Hong Kong detiene a cinco personas por vender libros considerados sediciosos en redadas a librerías independientes
La policía de Hong Kong arrestó a cinco personas tras allanar dos librerías independientes acusadas de vender y exhibir publicaciones catalogadas como sediciosas. Las autoridades afirman que los libros incitaban odio contra el gobierno, el poder judicial y las fuerzas de seguridad del territorio. Los detenidos, cuyas edades oscilan entre 37 y 59 años, enfrentan cargos por violar la legislación de seguridad nacional con intención sedicioso, delito que podría resultar en hasta siete años de prisión si son condenados.
Las redadas ocurrieron en dos establecimientos ubicados en Hong Kong. Según reportes de la agencia de noticias AFP, los oficiales fueron vistos sacando a una mujer esposada de la librería Have A Nice Stay, ubicada en el densamente poblado barrio de Mong Kok. La policía confiscó libros de ambas tiendas, según confirmó el gobierno en un comunicado oficial.
El grupo detenido está compuesto por dos hombres de 37 y 57 años, y tres mujeres de edades entre 30 y 59 años. Se encuentran bajo investigación y actualmente en custodia de las autoridades.
Have A Nice Stay fue fundada en 2022 por un grupo de periodistas independientes y se especializaba en literatura sobre democracia, autoritarismo y alfabetización mediática. El allanamiento ocurrió un día después de que la tienda anunciara su cierre programado para agosto, citando razones financieras y lo que describió como una "esquiva 'línea roja'" respecto a qué material se considera problemático.
Medios locales reportaron que la cercana Greenfield Book Store también fue objetivo de la operación policial. Según su página de Facebook, esta tienda comercializa libros de Hong Kong y Taiwán que cubren literatura, historia, filosofía, arte, sociología y autoayuda.
Ninguno de estos dos establecimientos participa en la Feria del Libro de Hong Kong de este año, que abrió sus puertas el miércoles.
Las redadas de esta semana representan la tercera operación contra librerías en Hong Kong durante 2026. En junio, dos trabajadores fueron arrestados en la tienda Hunter, y en marzo se detuvieron a cuatro personas en Book Punch.

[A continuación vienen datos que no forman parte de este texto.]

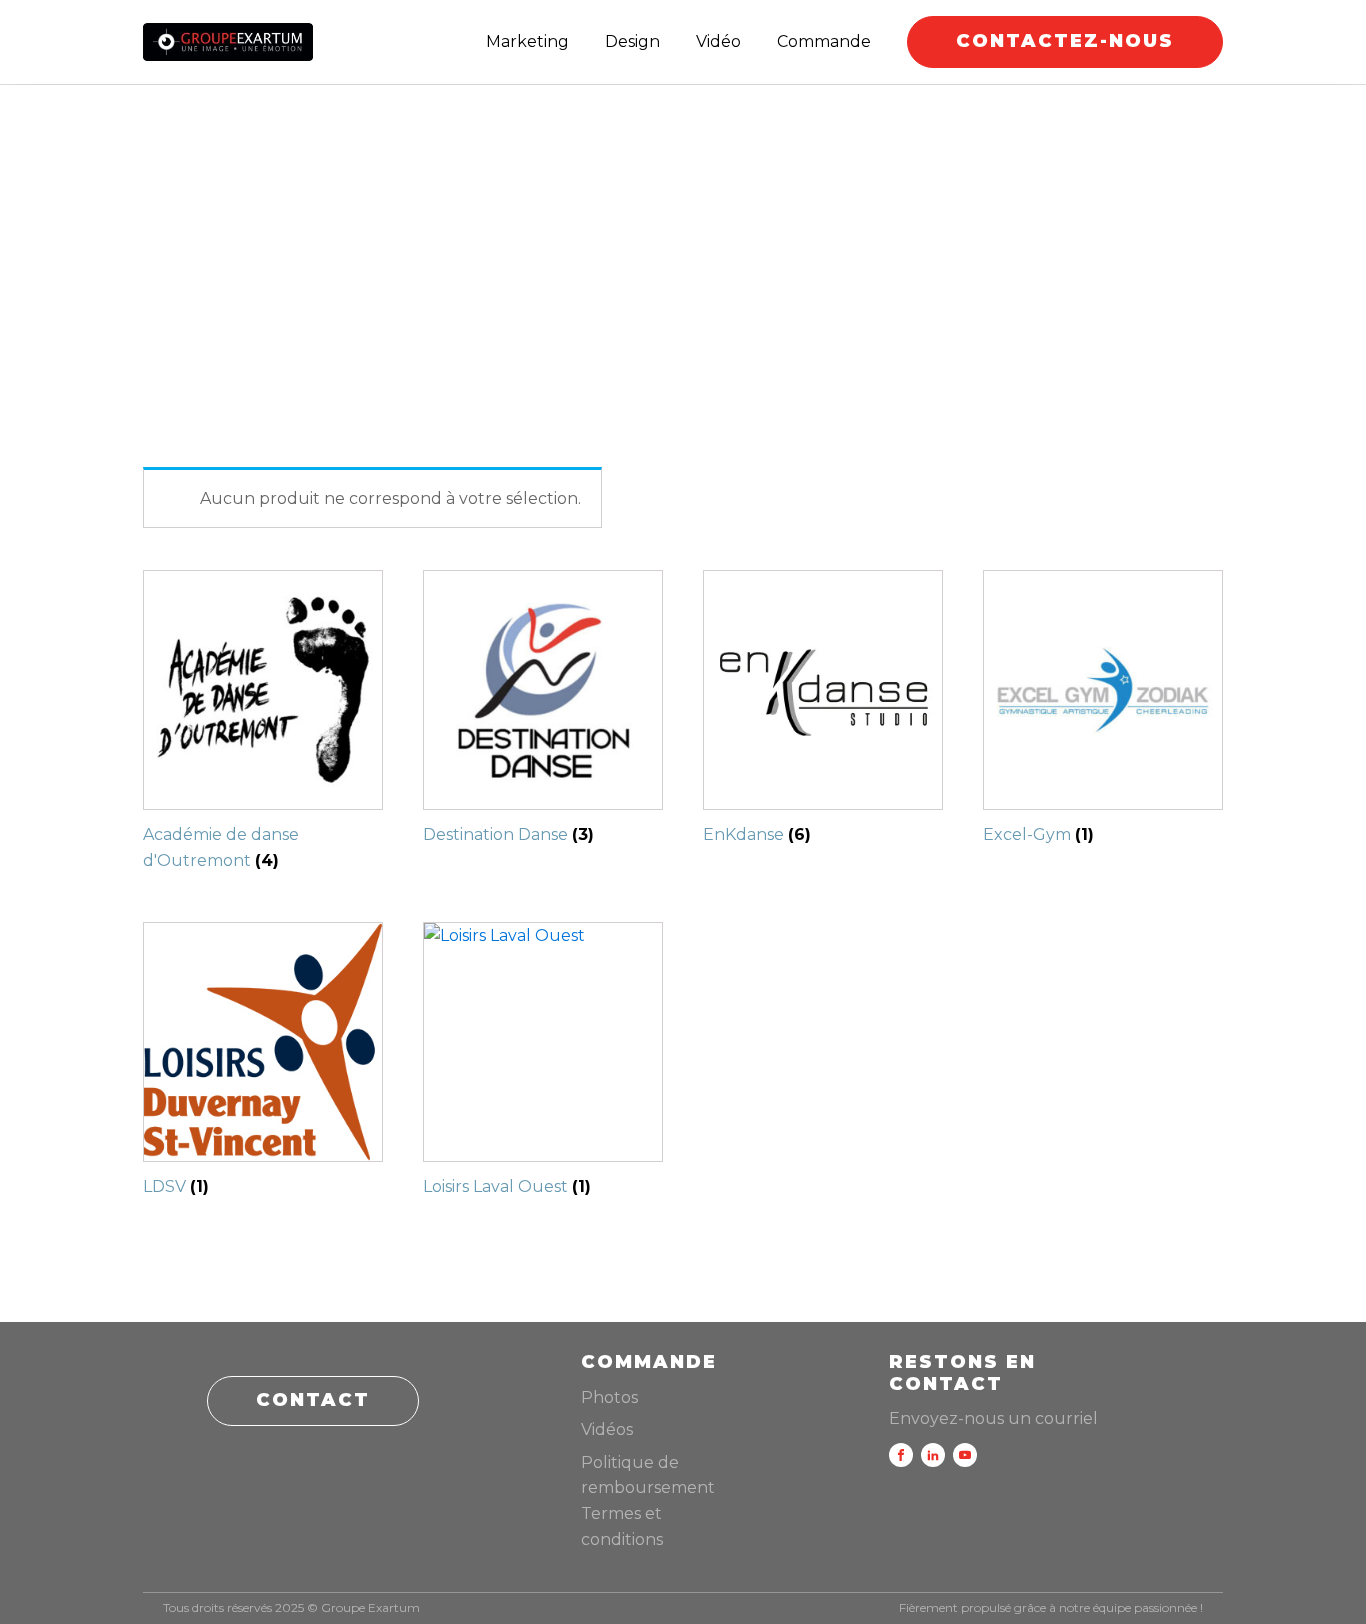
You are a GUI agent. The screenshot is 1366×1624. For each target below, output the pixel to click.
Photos (609, 1397)
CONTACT (313, 1400)
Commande (824, 41)
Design (632, 41)
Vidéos (607, 1429)
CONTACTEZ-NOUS (1065, 41)
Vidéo (718, 41)
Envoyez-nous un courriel (993, 1418)
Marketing (527, 41)
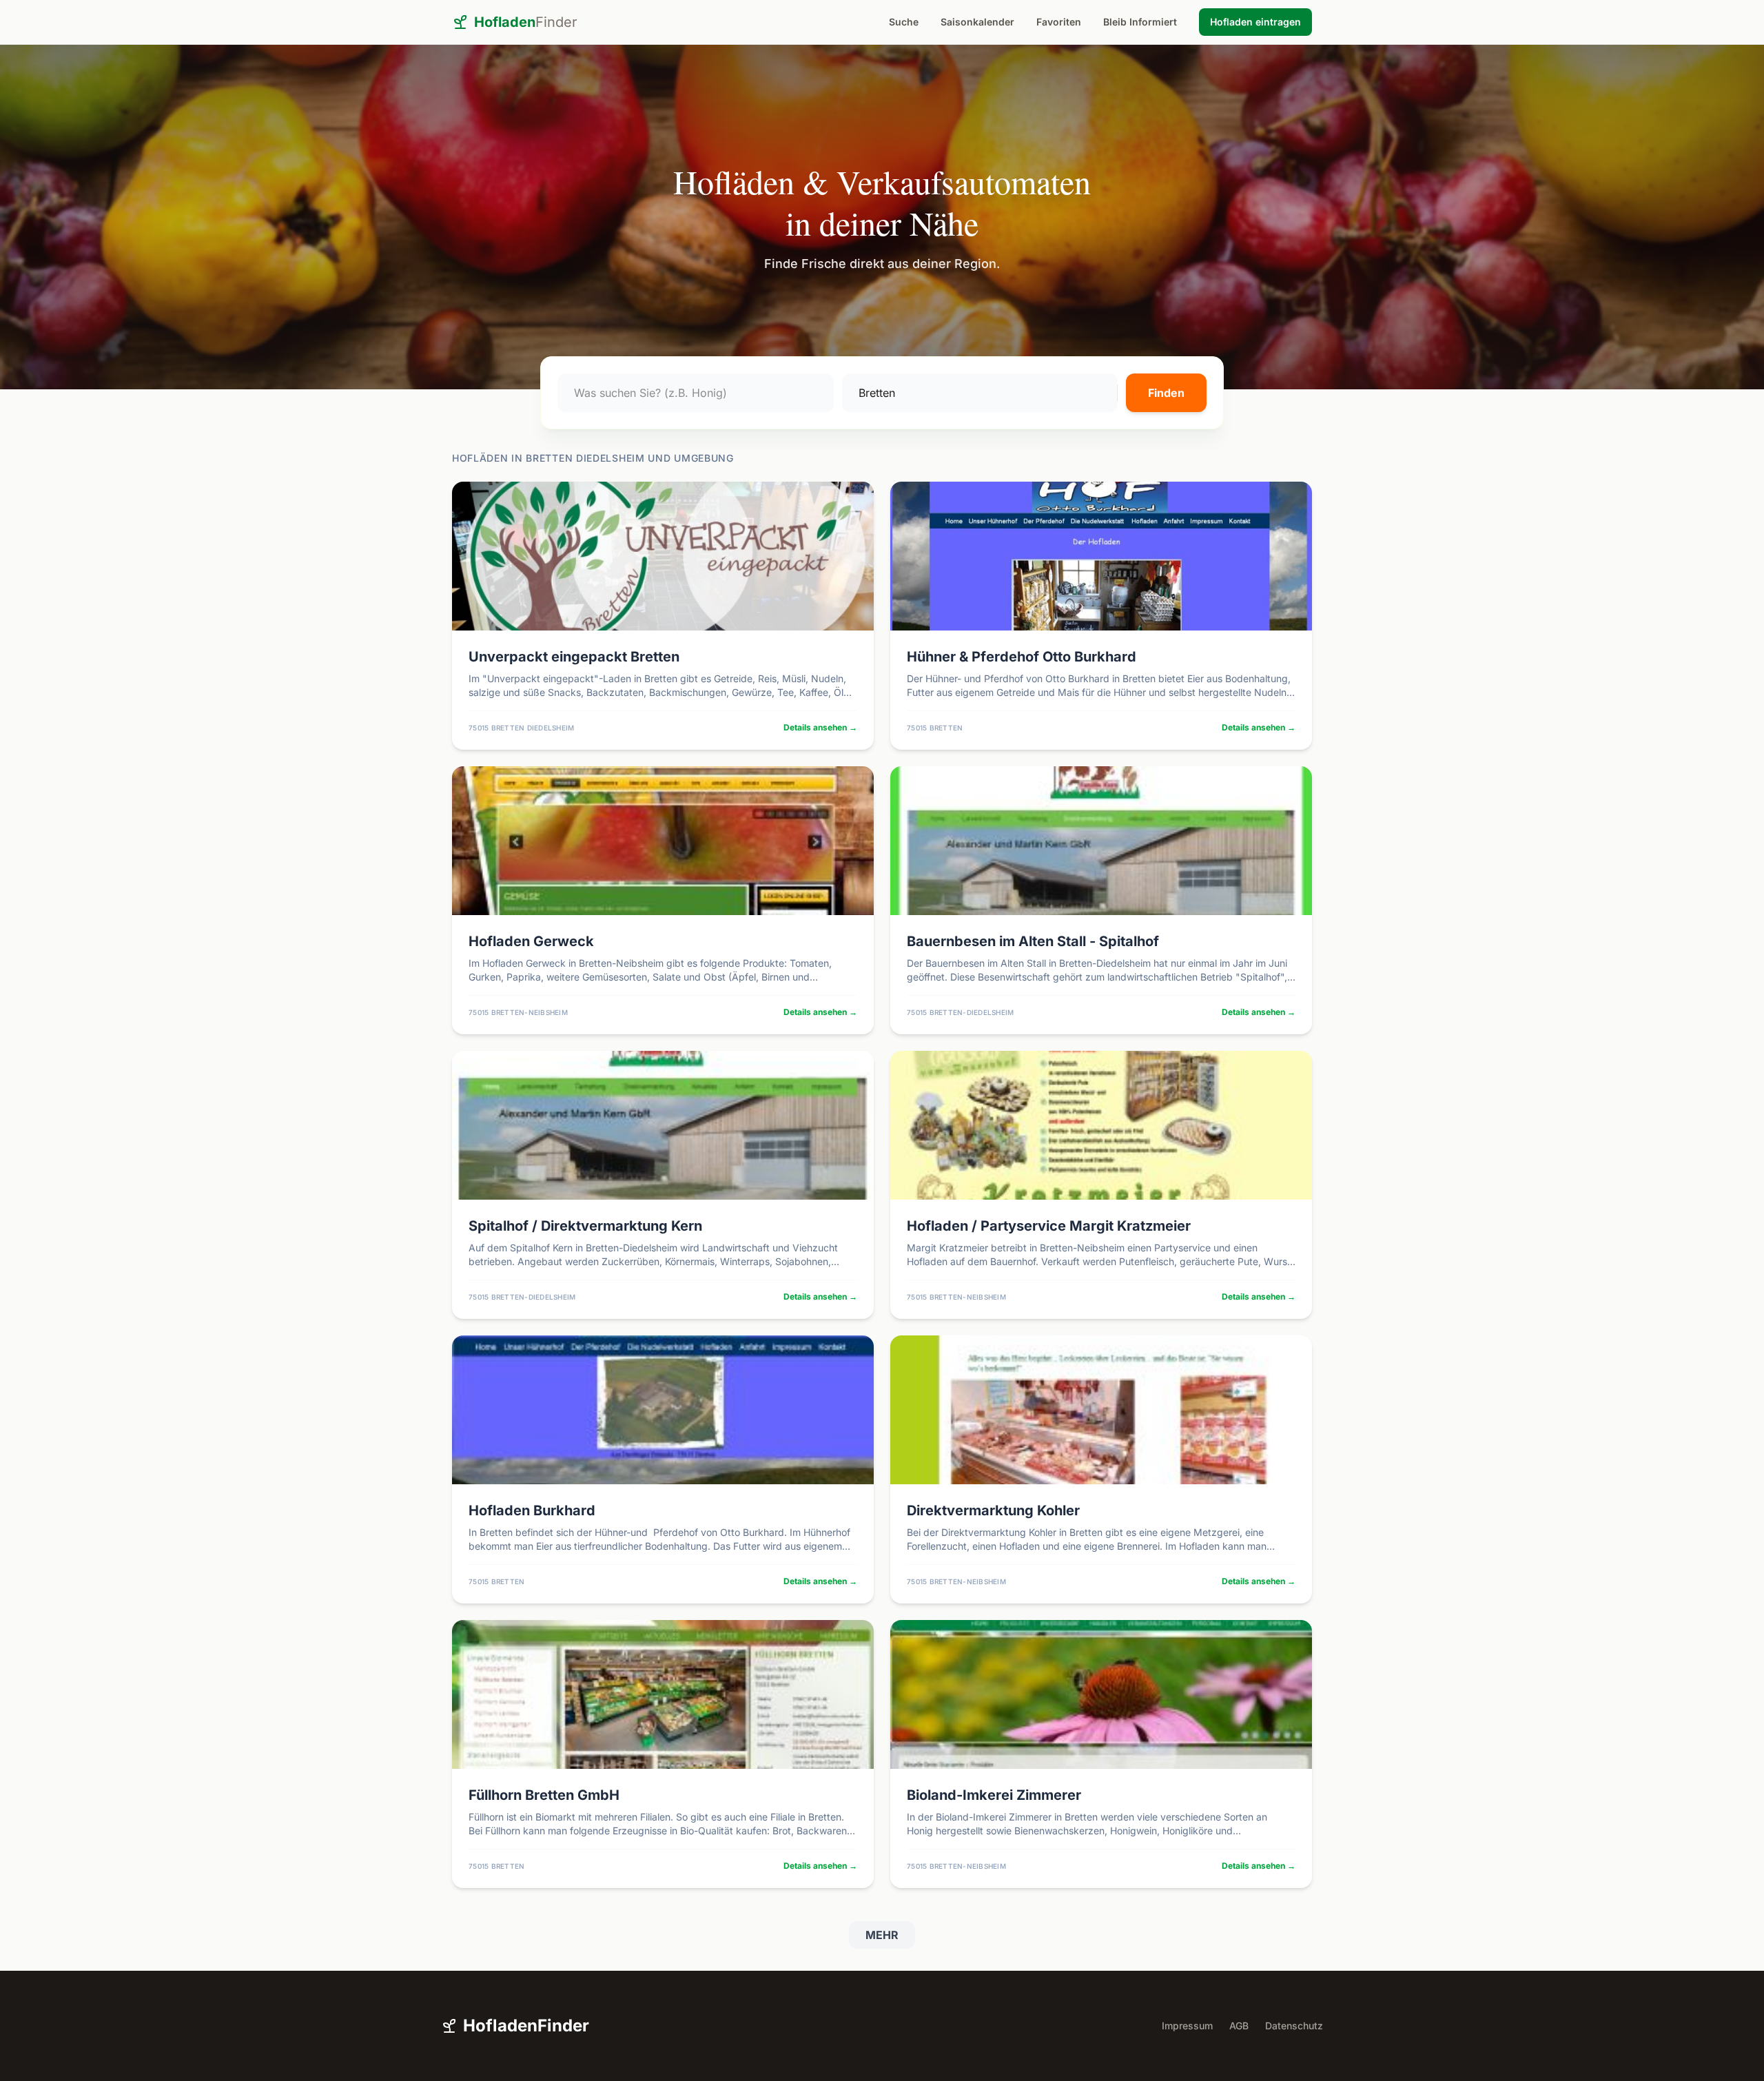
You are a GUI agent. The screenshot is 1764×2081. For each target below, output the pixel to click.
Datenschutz (1294, 2025)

Amnesty International calificó las redadas como indicador de "la realidad desalentadora de lo que la ciudad se ha convertido: un lugar donde puedes ser criminalizado simplemente por lo que hay en tu estantería". La organización señaló que la incertidumbre sobre las denominadas "líneas rojas" ha dejado a libreros y escritores "adivinando qué títulos podrían llevar a investigación criminal, arresto o cierre", resultando en miedo y autocensura.
Las autoridades no identificaron públicamente los nombres de los negocios allanados, aunque reportes de prensa confirmaron los establecimientos específicos afectados. Los libros confiscados fueron cargados en vehículos policiales durante las operaciones.